Ansonsten will auch Italien dazu beitragen, den osteuropäischen Ländern angesichts der russischen Bedrohung das Gefühl der Sicherheit zu geben. Verteidigungsminister Guerini erklärte vor dem Verteidigungsausschuss beider Kammern, Italien könnte auch eine dauernde Präsenz an der südöstlichen Flanke der EU in Erwägung ziehen (z. B. in Ungarn), wie es sie bereits in Polen und in den baltischen Staaten gibt (zu der Italien jetzt schon seit Längerem mit der Stationierung von 250 „Alpini“ in Lettland beiträgt).
Gibt es Auswege?
Währenddessen erhöht Putin seinen Einsatz weiter. Den 16. Februar ließ er verstreichen, und die russischen Staatsmedien überschlugen sich in Hohn und Spott über „den Tag der nicht stattgefundenen Invasion“. Aber einen Tag später lässt Putin den Einsatz von Nuklearwaffen üben.
Was treibt ihn eigentlich an? Dass sich Russland von der Nato „umzingelt“ fühlt – wofür der Beitrittswunsch der Ukraine der Tropfen wäre, der das Fass zum Überlaufen brachte –, kann nicht der Grund sein, zumal die Nato in den letzten Jahren nicht gerade von Sieg zu Sieg eilt. Eine andere Begründung argumentiert eher psychologisch: Putin fühle sich vom Westen und insbesondere von den USA „gedemütigt“ (Obama 2014: „Russland? Eine Regionalmacht“). Wenn dies wahr wäre, könnte Putin vielleicht mit Maßnahmen, die ihn sein „Gesicht wahren“ ließen, ruhig gestellt werden, z.
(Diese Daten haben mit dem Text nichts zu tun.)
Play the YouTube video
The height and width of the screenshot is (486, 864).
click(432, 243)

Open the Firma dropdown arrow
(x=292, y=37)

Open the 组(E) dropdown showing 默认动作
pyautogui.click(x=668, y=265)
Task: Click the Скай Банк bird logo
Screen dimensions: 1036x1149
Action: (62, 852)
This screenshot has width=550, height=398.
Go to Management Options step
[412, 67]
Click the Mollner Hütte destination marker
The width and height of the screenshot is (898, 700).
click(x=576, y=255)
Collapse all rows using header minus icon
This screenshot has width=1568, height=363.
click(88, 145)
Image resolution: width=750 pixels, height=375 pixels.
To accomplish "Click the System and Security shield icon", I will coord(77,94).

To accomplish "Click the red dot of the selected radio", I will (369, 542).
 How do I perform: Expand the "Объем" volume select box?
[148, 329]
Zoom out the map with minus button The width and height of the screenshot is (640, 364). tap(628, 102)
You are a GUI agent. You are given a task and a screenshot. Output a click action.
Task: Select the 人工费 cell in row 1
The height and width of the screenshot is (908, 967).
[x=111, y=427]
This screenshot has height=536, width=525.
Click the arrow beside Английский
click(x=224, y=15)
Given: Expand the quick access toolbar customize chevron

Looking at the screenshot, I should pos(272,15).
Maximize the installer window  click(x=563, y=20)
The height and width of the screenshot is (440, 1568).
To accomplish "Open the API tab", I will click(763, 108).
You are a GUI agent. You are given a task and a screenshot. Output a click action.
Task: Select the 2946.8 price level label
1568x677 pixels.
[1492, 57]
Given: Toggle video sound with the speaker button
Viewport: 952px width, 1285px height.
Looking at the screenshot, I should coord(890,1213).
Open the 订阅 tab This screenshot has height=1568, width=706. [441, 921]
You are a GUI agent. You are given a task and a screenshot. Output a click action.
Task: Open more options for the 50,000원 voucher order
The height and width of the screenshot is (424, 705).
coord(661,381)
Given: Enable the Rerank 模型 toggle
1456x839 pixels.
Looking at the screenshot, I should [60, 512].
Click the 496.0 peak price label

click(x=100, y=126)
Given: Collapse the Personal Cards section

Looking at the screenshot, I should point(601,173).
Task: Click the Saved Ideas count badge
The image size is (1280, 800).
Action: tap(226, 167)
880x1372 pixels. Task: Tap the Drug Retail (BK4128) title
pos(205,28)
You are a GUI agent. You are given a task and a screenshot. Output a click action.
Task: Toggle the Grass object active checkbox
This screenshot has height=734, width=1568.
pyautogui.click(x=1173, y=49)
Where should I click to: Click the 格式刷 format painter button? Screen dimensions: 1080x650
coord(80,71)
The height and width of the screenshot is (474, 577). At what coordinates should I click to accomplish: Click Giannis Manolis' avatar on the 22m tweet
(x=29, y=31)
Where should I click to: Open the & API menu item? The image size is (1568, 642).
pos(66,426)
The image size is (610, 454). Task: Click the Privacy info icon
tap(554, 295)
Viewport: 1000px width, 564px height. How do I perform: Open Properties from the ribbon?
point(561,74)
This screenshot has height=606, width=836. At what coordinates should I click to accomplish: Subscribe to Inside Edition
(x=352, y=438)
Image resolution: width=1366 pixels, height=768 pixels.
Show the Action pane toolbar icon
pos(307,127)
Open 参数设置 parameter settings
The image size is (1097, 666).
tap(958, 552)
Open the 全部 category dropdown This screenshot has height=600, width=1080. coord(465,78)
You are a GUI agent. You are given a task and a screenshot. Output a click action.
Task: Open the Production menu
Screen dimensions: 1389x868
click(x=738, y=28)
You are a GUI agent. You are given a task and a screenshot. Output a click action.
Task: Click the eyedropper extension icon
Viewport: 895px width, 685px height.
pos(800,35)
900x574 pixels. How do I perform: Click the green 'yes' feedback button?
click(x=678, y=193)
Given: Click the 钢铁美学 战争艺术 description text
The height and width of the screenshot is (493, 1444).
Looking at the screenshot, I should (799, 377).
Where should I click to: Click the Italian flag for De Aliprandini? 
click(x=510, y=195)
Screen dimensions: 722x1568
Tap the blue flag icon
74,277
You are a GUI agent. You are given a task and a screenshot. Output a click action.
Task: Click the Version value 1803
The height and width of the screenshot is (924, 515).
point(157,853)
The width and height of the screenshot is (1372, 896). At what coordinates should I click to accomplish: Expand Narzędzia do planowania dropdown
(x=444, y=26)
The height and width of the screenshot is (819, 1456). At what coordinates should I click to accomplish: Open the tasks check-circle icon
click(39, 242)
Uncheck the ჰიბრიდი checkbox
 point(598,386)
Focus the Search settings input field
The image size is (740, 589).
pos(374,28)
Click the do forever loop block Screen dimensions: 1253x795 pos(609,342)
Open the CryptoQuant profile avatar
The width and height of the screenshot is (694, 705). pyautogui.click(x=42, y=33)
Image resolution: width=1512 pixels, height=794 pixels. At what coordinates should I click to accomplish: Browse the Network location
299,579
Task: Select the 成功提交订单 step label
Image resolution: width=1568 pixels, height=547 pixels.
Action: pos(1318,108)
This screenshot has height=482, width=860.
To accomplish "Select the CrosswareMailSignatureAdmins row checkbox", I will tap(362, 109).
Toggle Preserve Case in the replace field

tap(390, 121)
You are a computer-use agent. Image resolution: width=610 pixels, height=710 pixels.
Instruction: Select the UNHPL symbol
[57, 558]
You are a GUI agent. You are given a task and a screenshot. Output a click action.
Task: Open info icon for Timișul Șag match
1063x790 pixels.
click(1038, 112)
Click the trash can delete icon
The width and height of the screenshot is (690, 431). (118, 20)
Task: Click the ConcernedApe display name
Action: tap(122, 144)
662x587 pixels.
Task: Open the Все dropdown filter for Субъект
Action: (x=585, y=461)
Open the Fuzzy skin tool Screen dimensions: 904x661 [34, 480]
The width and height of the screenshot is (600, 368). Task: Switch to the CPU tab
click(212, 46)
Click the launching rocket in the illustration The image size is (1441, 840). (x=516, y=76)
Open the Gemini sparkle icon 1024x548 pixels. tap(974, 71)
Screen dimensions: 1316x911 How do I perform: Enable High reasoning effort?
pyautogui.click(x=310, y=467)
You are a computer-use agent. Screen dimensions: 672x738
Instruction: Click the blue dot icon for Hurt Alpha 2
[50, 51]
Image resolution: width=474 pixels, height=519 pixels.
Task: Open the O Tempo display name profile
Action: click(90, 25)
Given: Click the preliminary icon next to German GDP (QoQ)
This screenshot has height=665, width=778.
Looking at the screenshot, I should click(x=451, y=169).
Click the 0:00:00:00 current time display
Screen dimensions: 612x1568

B. Gipfeltreffen mit Biden oder Putins Einbeziehung in eine noch zu schaffende gemeinsame eurasische „Sicherheitsarchitektur“. Und dann gibt es noch eine zweite Theorie, die angesichts der letzten Entwicklung leider die wahrscheinlichste ist: Putin will nichts weniger als die Wiederherstellung der russischen Einflusszone auf dem früheren Territorium der SU (siehe die ZEIT vom 17. Februar mit den Stellungnahmen von Fischer und Gabriel). Eine Theorie, die leider auch den Nachteil hat, dass sie zur europäischen Selbstaufgabe führen müsste
Die Diplomatie müsste auf die Mischung solcher Motive setzen. Da sich die Reduktion der Diskussion mit Putin auf das Ja oder Nein zum Nato-Beitritt der Ukraine als steril erwiesen hat, könnte das Angebot einer gemeinsam konstruierten Sicherheitsarchitektur für Russland und die EU zumindest versucht werden.